(Record extracts Opens)
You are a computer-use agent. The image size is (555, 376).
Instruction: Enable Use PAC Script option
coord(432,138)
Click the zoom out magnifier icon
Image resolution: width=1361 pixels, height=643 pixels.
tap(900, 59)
(Record extracts Closes)
**Problem to solve:** Reproduce all of the entries word for word. Omit nothing.

**Answer space:**
You are a computer-use agent. The image size is (555, 376).
Instruction: Enable Use PAC Script option
coord(432,138)
Click the zoom out magnifier icon
Image resolution: width=1361 pixels, height=643 pixels.
tap(900, 59)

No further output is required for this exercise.